§ **CONSEGNA**:
Estrai dall'articolo sul processo d'appello per l'omicidio di Sarah Scazzi il passo che comincia con "Al via il processo" e prosegue fino a "del processo d’appello.", riportandolo parola per parola.

§ **TESTO ESTRATTO**:
== == ==
Al via il processo d’appello per l’omicidio di Sarah Scazzi

Dopo un processo durato ben 14 mesi, il 20 aprile 2013 la Corte di Assise di Taranto aveva condannato all’ergastolo Sabrina Misseri e Cosima Serrano, madre e figlia colpevoli dell’omicidio di Sarah Scazzi, la quindicenne di Avetrana – cugina di Sabrina e dunque nipote di Cosima – scomparsa il 26 agosto 2010 e ritrovata strangolata in un pozzo la notte tra il 6 e il 7 ottobre successivi.
Oggi, dopo aver trascorso quattro anni di reclusione, le due varcheranno nuovamente le porte di un’aula di giustizia di Taranto: è giunto il momento del processo d’appello.

In quella stessa aula entrerà da uomo libero anche Michele Misseri, padre di Sabrina e marito di Cosima, colui che in tutto questo tempo è stato il centro di tutte le evoluzioni del caso Scazzi. In primo grado, la Corte di Assise di Taranto gli aveva inflitto otto anni di reclusione ritenendolo colpevole di concorso in soppressione di cadavere: fu lui infatti a confessare il delitto e a far ritrovare i resti dell’adolescente scomparsa, accusando pochi giorni dopo sua figlia come la reale autrice dell’omicidio.
Adesso, dopo anni, è ancora lui il fulcro della vicenda e delle indagini a essa connesse, anche se il giudizio di primo grado ha visto la condanna di altri nove imputati accusati di reati diversi. Tutti hanno fatto ricorso, ma l’unico per cui la corte d’Assise d’appello dichiarerà estinzione di reato sarà Cosimo Cosma, il nipote di Michele Misseri, morto ad aprile scorso per una grave malattia. Gli altri, quelli che oggi cercheranno di far valere le proprie ragioni di fronte ai giudici, sono Carmine Misseri, fratello di Michele, anche lui condannato a sei anni per concorso in soppressione di cadavere; l’ex avvocato di Sabrina, Vito Russo Jr, al quale sono stati inflitti due anni per favoreggiamento personale, e poi Giuseppe Nigro, Antonio Colazzo e Cosima Prudenzano, condannati rispettivamente a un anno e quattro mesi e un anno di reclusione ciascuno.

Al processo assisteranno i famigliari di Sarah, come sua madre, Concetta Serrano, che assieme a sua sorella Cosima ha sempre respinto tutte le accuse. Ma soprattutto Sabrina non ha mai smesso di cercare di allontanare da sé l’accusa di aver nutrito gelosia nei confronti della cugina, invaghitasi come lei di un giovane del Paese, Ivano Russo, e di averla per questo uccisa in un gesto di fervore improvviso. Il 27 giugno scorso la Cassazione ha rifiutato la richiesta dei legali della 26enne di concederle almeno gli arresti domiciliari: “Sabrina – si legge nelle motivazioni dei giudici – ha una personalità portatrice di accentuata pericolosità a delitti, oltre una propensione ad ostacolare l’accertamento della verità”.
== == ==
§ **DATI DA ANALIZZARE**:
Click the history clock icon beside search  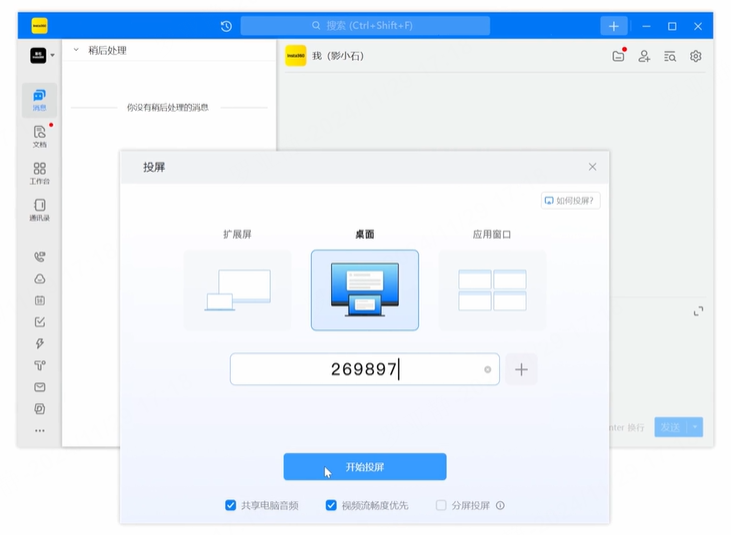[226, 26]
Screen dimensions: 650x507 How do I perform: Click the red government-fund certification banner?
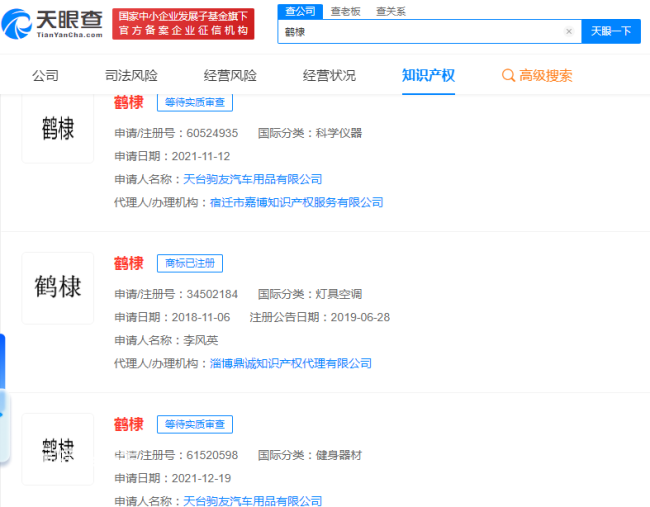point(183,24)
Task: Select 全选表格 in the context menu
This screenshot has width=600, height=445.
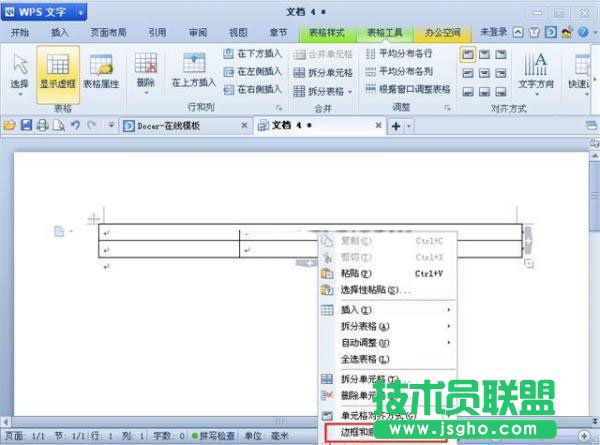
== == ==
§ **SOLUZIONE SCRITTA**:
Al via il processo d’appello per l’omicidio di Sarah Scazzi

Dopo un processo durato ben 14 mesi, il 20 aprile 2013 la Corte di Assise di Taranto aveva condannato all’ergastolo Sabrina Misseri e Cosima Serrano, madre e figlia colpevoli dell’omicidio di Sarah Scazzi, la quindicenne di Avetrana – cugina di Sabrina e dunque nipote di Cosima – scomparsa il 26 agosto 2010 e ritrovata strangolata in un pozzo la notte tra il 6 e il 7 ottobre successivi.
Oggi, dopo aver trascorso quattro anni di reclusione, le due varcheranno nuovamente le porte di un’aula di giustizia di Taranto: è giunto il momento del processo d’appello.